Miró de soslayo a Galán, que repasaba el listado de difuntos y desaparecidos. Algunos cadáveres aparecían en lugares insospechados, ocultos bajo el lodo y la escoria. En los poblados marítimos lo frecuente era encontrarlos varados en la arena de la playa, hinchados y mecidos por las olas.
—No estés tan callado y ve contándome. ¿Pone algo del fiambre que vamos a visitar?
—Poca cosa. La familia denunció al día siguiente de la riada, la mañana del martes 15 de octubre; esperarían el primer día y al ver que no volvía... Hay un informe de los municipales —expuso Galán mientras ojeaba la documentación—. Lo encontraron los bomberos el jueves, desescombrando un derrumbe de un edificio en la calle Baja; estaba sepultado en el interior de un vehículo, un Renault 4 cv matriculado en Valencia.
—¿Y nadie lo identificó?
—Parece que no.
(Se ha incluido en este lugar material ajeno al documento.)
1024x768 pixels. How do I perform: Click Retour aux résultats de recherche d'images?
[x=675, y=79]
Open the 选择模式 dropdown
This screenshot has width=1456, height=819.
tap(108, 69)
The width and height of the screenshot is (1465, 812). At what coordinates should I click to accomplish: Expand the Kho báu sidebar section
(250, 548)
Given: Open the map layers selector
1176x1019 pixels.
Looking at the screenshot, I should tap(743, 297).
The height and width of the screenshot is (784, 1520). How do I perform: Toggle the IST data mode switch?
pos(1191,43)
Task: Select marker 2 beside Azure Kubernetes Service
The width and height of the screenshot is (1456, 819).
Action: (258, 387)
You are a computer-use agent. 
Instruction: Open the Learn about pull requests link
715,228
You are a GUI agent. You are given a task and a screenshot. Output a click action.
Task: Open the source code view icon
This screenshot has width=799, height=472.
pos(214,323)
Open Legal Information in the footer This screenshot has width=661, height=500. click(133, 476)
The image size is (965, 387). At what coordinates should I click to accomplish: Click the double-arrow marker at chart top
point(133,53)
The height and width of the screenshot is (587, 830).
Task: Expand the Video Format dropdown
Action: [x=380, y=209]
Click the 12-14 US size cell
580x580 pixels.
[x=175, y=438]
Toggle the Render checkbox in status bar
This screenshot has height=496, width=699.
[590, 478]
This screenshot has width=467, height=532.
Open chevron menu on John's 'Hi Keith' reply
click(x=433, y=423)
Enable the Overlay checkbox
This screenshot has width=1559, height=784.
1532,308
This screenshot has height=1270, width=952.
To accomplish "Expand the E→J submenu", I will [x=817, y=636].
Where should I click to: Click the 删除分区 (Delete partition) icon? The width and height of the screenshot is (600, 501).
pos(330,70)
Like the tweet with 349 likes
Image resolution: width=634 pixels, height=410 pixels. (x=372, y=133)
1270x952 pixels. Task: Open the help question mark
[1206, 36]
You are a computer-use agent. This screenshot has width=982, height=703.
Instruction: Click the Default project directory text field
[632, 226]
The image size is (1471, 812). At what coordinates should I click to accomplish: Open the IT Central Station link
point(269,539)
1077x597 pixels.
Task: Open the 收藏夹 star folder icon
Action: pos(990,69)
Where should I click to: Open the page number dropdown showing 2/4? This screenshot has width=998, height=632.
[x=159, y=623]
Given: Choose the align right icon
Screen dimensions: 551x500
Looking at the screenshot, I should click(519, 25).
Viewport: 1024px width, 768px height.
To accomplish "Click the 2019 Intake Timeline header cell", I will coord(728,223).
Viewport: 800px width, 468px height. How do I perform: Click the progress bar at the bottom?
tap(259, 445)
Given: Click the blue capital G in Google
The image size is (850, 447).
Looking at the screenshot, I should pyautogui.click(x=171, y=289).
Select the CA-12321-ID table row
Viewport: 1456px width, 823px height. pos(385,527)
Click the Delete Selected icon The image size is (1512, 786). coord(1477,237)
Lo llevaron directamente al depósito judicial del Hospital Provincial. El caso es que a estas alturas la familia todavía no sabe nada.
—Y nos toca dar la buena nueva.
—Para no perder la costumbre… —apuntó lacónico Galán. Sintió calor en el interior del coche y bajó unos dedos la ventanilla
Al llegar al antiguo hospital aparcaron sobre la acera. Cruzaron el pórtico gótico y circundaron el vetusto edificio de dos plantas hasta el depósito de cadáveres. Familias con ropas oscuras y rostros devastados miraron de reojo el paso de los policías.
Traspasada la puerta de la morgue les golpeó un penetrante olor a formol. En el pasillo se cruzaron con un celador que, indiferente, transportaba un cuerpo tapado con una sábana. Sánchez bajó la vista al suelo de baldosas ajedrezadas.
—No te encantes y abrevia con tu amigo Aparisi —susurró Sánchez secándose la frente—. Ya sabes la dentera que me dan estos sitios.
En la amplia sala de autopsias descubrieron al ojito derecho de Leopoldo López, el catedrático de Medicina Legal. Aparisi resultaba inconfundible: el pelo alborotado en torno a sus orejas, flaco como un palo y su eterno pitillo colgado del labio. La bata anudada a la espalda le llegaba a los pies y las gafas de pasta le resbalaban peligrosamente por el puente de la nariz. Examinaba a una mujer cuarentona, abotargada y azul, probablemente hallada en la desembocadura del Turia. A su lado, en las mesas de mármol, yacían tres cuerpos tapados con sábanas. Estaban etiquetados con papel de estraza unido al dedo del pie con bramante. En un lateral las neveras albergaban más víctimas. Todavía no habían retirado los generadores que el ejército suministró para evitar la descomposición ante la falta de electricidad.
Galán coincidió por primera vez con Aparisi a mediados de los años cuarenta al pasar por la Escuela General de Policía en Madrid. En Valencia habían colaborado en varios casos de mucho relumbrón mediático. Al comienzo trabajaron en el asesinato del Cine Oriente y hacía solo unos meses en el caso de Pilar Prades, la envenenadora de Valencia. El forense, contra todo pronóstico, había encontrado restos de mata-hormigas en el cadáver exhumado de una de las víctimas de la envenenadora. Tanto el nombre de Galán como el de Aparisi aparecieron en las páginas de El Caso, aumentando de inmediato su popularidad y las consiguientes envidias de algunos compañeros del cuerpo.
—Si rebuscas a fondo seguro que también encuentras «Diluvión» —apuntó sarcástico Galán, refiriéndose al veneno utilizado por la criada asesina. Aparisi se recolocó las gafas sobre el entrecejo y desvió la vista hacia la pareja de policías.
—Tan ocurrente como de costumbre. Veo que os han agraciado con este nuevo caso —dijo quitándose los guantes de látex y dándoles la mano. Los inspectores la chocaron aprensivos.